Some more facts of the business:
– Their total sales for last three financial years include around 93% domestic sales and around 7% export sales
– Their top ten customers/ dealers contribute to 23.13%, 19.73% and 23.63% for the financial year ended March 31, 2024, March 31, 2023 and March 31, 2022
– This is a very small player among the major players like Mahindra & Mahindra, John Deere, International Tractors (Sonalika), Tractors & Farm Equipment (TAFE), Escorts and so they don’t have significant market share in the industry. Indo Farm ranks 12th for Tractors sales in India and has less than <1% market share
– Fully Integrated and established Manufacturing Setup. Over 330 components used in making a tractor and over 190 components used in making Crane are manufactured in-house by our company and hence we are able to manage our cost and quality competitiveness in both of our segments.

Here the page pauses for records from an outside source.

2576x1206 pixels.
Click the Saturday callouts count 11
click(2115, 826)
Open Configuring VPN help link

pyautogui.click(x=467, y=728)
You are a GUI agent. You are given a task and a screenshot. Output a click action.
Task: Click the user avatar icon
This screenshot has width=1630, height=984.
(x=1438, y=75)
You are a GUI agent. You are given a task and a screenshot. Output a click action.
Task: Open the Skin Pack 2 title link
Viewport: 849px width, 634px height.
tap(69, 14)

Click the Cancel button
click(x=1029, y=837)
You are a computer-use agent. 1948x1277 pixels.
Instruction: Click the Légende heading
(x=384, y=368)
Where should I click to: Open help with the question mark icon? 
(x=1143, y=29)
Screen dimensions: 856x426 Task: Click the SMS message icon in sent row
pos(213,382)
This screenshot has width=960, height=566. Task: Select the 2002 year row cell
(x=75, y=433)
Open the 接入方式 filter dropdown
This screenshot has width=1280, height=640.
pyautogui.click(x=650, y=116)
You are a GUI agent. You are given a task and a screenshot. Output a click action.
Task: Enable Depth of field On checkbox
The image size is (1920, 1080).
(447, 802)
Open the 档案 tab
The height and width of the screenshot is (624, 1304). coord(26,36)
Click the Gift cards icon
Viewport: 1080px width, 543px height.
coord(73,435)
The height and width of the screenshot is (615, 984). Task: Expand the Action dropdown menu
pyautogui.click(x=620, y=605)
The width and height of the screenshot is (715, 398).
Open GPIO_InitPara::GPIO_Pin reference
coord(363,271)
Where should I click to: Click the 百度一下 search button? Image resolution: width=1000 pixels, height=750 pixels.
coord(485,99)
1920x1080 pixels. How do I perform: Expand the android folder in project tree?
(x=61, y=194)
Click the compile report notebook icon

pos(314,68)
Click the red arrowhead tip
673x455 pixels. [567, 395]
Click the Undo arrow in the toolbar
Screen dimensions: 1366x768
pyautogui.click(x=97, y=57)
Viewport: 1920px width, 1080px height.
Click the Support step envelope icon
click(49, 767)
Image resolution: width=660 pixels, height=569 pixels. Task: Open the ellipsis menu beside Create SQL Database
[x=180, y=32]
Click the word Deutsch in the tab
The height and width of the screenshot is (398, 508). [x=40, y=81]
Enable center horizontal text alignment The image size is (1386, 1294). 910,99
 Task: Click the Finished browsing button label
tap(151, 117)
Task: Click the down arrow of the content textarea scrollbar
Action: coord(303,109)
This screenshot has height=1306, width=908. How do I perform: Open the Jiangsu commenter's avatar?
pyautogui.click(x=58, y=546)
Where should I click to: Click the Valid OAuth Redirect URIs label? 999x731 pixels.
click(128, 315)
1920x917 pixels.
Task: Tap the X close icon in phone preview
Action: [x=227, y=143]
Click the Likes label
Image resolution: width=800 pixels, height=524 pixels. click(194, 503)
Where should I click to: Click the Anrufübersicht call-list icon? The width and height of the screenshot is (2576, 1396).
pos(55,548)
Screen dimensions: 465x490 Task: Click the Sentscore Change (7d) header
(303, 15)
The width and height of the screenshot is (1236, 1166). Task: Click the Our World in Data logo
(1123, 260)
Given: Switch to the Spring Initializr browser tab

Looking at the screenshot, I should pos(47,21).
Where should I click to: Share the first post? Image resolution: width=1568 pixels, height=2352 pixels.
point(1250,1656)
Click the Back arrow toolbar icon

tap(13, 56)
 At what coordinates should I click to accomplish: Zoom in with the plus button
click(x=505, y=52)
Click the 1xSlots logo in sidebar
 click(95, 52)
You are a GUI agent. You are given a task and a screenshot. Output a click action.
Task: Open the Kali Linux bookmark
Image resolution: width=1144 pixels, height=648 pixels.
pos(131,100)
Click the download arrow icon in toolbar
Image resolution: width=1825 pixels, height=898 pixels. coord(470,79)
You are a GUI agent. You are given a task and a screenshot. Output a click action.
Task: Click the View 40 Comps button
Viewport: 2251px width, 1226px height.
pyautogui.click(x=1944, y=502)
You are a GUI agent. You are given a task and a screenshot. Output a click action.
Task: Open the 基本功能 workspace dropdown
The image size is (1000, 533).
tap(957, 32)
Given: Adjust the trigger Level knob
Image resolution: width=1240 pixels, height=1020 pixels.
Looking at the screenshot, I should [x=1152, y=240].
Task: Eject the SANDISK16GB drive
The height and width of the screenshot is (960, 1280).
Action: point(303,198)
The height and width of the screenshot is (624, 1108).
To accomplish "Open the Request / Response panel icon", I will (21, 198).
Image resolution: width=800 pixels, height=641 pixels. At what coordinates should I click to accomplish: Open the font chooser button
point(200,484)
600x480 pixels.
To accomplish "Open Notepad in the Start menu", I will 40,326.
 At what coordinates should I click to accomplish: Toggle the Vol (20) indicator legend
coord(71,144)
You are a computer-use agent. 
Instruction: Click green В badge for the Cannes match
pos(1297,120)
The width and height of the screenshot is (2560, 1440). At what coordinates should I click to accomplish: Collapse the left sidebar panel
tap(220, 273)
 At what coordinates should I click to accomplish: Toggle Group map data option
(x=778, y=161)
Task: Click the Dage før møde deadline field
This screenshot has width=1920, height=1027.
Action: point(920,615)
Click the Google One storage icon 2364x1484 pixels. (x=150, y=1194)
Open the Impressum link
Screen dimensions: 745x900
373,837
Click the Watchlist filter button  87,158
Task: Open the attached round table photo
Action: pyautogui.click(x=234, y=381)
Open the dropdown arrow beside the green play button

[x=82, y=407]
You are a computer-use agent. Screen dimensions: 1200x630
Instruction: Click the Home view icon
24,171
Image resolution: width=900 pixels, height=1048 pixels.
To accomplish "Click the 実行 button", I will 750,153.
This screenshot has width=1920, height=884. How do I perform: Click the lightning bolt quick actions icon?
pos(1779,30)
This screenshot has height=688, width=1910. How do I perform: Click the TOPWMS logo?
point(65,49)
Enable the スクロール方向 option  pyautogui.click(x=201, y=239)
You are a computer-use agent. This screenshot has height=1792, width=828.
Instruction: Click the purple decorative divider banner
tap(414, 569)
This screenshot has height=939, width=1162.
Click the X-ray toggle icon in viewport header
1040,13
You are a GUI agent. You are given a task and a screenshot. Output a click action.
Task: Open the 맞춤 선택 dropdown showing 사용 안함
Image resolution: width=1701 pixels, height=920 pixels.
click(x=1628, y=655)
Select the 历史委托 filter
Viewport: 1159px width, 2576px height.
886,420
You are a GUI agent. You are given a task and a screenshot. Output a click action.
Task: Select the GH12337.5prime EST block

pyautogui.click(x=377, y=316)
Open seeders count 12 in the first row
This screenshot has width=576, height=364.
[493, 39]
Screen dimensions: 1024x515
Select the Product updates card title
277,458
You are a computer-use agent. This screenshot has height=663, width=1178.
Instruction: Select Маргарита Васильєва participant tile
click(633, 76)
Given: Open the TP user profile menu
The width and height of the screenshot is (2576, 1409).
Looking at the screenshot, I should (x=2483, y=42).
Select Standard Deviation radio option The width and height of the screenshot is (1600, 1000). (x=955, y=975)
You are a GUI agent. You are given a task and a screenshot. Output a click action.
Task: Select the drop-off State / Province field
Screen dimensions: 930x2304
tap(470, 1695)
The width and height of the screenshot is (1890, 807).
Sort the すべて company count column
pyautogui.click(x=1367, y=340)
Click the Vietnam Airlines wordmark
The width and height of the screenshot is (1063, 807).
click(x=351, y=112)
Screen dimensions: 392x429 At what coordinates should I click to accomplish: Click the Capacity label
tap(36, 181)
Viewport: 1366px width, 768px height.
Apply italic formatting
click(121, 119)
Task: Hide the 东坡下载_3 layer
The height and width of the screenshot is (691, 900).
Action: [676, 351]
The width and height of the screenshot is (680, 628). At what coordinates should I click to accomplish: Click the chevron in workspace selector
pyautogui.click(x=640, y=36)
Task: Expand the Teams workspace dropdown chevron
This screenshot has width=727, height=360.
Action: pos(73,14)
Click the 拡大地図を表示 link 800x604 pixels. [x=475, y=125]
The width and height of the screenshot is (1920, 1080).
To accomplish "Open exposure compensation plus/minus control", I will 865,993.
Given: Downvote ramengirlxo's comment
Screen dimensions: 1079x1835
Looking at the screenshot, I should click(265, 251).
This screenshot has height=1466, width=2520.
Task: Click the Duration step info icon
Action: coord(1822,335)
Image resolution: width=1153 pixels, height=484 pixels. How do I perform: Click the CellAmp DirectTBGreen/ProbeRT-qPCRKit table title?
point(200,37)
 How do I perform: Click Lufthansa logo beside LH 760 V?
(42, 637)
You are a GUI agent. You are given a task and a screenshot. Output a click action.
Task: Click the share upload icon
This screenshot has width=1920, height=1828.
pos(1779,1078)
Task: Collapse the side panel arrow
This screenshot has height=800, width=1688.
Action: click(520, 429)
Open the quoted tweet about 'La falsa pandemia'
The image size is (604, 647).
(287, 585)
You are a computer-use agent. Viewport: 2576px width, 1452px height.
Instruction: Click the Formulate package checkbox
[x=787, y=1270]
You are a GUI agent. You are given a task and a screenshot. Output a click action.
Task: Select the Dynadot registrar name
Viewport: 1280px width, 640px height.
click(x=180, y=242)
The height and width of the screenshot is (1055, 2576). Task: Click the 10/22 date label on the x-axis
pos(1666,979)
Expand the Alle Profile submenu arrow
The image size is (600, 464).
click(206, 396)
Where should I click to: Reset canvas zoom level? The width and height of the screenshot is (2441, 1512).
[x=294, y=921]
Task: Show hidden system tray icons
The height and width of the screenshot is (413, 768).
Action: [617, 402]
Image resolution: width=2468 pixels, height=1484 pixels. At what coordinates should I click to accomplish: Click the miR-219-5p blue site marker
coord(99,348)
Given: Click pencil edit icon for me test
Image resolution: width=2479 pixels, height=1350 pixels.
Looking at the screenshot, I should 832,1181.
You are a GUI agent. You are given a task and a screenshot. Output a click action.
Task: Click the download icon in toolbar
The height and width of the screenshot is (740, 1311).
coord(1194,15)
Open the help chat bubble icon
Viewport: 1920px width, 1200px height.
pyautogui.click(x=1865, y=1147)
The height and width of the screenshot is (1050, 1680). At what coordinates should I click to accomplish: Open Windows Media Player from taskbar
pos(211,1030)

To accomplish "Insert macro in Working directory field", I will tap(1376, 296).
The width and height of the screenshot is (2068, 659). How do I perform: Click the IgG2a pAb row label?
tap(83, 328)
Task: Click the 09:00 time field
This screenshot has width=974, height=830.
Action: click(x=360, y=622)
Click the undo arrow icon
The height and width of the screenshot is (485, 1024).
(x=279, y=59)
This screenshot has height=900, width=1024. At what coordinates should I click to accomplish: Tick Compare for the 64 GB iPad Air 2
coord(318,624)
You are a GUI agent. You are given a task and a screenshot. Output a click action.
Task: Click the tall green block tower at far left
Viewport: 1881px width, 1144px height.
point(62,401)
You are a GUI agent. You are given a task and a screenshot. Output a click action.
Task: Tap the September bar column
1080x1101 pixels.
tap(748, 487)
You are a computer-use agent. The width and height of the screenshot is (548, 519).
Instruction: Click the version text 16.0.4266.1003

– Their Pick & Carry Cranes sales have grown at a CAGR of 44.77% in the last 3 years
– Further plans is to increase dealer base to 500 in the next three years they look to ramp up production and sales after infusion of fresh equity capital
Market Outlook:
– Tractor Market is slowly growing at 4 to 5% CAGR in India and that is expected to grow at around same rate in years to come
– Crane market has grown 2.5x in last 4 years. It is expected to be 3x by 2030. Majorly driven by infrastructure development in Asia Pacific region including India. Industrial growth and defence are other growing market for cranes especially mobile cranes where Indo Farm operates. ACE is the largest player with sales of 8970 units in FY24, when Indo Farm sold 941 units (1/10th)
Financial Analysis:
– Company topline is stagnant due to falling sales of tractors, while it is compensated for higher sales of cranes which is witnessing rapid growth
– Company is planning to 4x its Crane manufacturing capacity, which I think is over ambitious project
– Currently debt to equity ratio is in control but I expect it to increase in future due to high capex planned, which will require some debt in addition to capital being raised now
– Increased debt and interest burden will lower the free cash flow generation capacity and lower share holder returns
Peer Benchmarking and my take:
– Indo Farm is coming with upper price band of Rs 215 per share and that means a PE of >50, which seems expensive when compared with listed peers
– Higher debt to equity ratio and lower net profit margin does not support the valuation which the company is asking.
– My take is to avoid the IPO as I don’t expect much listing gains. And prospects of rising share price after listing at this valuation is dim.